Staples’ voice sounded tentative during the first song, her cover of Funkadelic’s “Can You Get to That” (from her excellent new album One True Vine), but there was nothing uncertain about her vocals in the rest of the set, as she gave full-throated glory to songs new and old. Closing with the Staple Singers’ classic “I’ll Take You There,” she exhorted the audience to sing along, taunting that the crowd’s first attempt at joining in was “weak.” See more of my photos from Mavis Staples’ performance.
Friday also featured the scrappy garage rock of Nude Beach and the acoustic jamming of Trampled by Turtles.
Saturday was a festive day in the garbage-truck parking lot. I just barely missed the opening set by the Guitarkestra (though I heard the roar of its chord in the distance as I walked up to the Hideout). I arrived in time for a fabulous set by Girl Group Chicago — five singer and 15 musicians, if I counted correctly, playing big renditions of classic girl group songs, joined onstage by the dancing gals known as the Revelettes. See more of my photos from Girl Group Chicago’s performance.
It wouldn’t be a Hideout Block Party without a performance by Jon Langford, and for this one, he played with a new lineup of his Skull Orchard band, playing a new song on the timely topic of “endless war” and closing with a cover of the Faces’ “Debris.” He also played “Haunted,” the song he wrote for Kelly Hogan’s album of last year. “The royalty checks are flooding in,” he joked. “They almost match the parking tickets.”
Next up was the Both, a duo comprising Aimee Mann and Ted Leo. They’ve recorded an album together, and their musical styles blended with surprising ease during this set, despite some technical difficulties with the mix during the first couple of songs.
The Walkmen sounded as intense as ever during their late-afternoon set; lead singer Hamilton Leithauser was unrelenting.
It was bittersweet to see Superchunk for the first time without the band’s longtime bass Laura Ballance, which is still recording with the group but has retired from touring. But Jason Narducy did a fine job of handling duties on bass, even getting into Superchunk’s bouncy, jumpy spirit. It seemed like lead singer Mac McCaughan’s feet were a few inches above the stage at just about any given moment during the show, and Superchunk was as lively and exciting as it ever was. New songs, like set opening “FOH,” sounded terrific alongside oldies like “Slack Motherfucker.” And in some comments to the crowd, McCaughan paid tribute to all of the Chicago people and institutions that helped Superchunk over the years, including the Lounge Ax, Steve Albini and Touch and Go Records. See more of my photos from Superchunk’s performance.
As darkness fell, the Hold Steady launched into a loud and raucous set. The fans along the barricade by the stage clearly loved frontman Craig Finn’s shout-singing and wild gestures. Since keyboardist Franz Nicolay left the band, its sound has been all guitars, all the time. The nonstop riffing in the first half of the set was a bit much, but when the Hold Steady dug into its back catalog for some of its catchiest choruses at the end, all was well in Hideoutville.

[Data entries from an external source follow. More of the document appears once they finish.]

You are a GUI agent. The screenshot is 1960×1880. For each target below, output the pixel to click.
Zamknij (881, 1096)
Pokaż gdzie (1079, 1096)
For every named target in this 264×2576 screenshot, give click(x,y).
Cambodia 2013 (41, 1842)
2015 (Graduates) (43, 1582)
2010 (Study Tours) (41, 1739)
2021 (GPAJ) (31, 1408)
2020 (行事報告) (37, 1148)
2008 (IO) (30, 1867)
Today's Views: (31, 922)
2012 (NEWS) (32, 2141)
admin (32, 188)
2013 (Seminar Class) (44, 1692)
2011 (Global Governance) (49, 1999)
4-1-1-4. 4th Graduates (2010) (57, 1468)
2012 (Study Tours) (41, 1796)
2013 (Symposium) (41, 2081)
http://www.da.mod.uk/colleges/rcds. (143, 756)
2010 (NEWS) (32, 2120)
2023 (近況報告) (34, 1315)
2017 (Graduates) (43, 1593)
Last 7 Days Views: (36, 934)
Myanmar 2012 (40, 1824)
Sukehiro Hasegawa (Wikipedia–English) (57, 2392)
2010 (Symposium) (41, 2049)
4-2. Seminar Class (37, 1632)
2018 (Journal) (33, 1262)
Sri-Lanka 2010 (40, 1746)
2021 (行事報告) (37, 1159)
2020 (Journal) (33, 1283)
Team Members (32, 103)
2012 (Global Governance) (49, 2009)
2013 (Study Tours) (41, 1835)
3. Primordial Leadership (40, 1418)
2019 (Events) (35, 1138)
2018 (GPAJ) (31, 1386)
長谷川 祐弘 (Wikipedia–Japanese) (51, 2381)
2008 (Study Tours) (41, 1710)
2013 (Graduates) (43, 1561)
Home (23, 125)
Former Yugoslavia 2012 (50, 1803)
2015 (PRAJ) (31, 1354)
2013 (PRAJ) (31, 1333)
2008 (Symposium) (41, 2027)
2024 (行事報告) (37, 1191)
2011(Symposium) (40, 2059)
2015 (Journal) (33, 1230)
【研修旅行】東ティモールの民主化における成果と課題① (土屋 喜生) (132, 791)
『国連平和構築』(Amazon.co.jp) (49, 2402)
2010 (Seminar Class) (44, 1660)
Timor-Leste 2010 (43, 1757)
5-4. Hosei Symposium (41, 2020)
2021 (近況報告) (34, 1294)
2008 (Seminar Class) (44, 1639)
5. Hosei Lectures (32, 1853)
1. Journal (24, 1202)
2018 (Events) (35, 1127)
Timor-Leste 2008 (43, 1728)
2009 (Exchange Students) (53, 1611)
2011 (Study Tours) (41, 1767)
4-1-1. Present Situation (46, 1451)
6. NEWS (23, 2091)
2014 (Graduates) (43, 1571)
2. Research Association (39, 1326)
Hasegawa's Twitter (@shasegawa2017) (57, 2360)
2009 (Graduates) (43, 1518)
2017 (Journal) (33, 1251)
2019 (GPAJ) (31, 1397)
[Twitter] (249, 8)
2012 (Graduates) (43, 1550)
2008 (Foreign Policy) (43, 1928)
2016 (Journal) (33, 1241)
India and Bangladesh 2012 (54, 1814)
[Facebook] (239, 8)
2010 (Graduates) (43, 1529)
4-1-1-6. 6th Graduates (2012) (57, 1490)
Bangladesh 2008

Saturday’s headliner was Young the Giant. Who? … OK, I had heard of this group, but I’ve just barely heard its music. And I knew plenty of other people who turned out to see Superchunk or the Hold Steady and who were largely unfamiliar with Young the Giant. Judging from the people who crowded near the stage at the end of the night, most of Young the Giant’s fans are in their late teens or early 20s. And well … to my ears, Young the Giant’s music was rather bland and generic pop rock. It paled in comparison to the other music I’d been hearing all day. But I can’t complain too much, given how much fun the whole weekend was.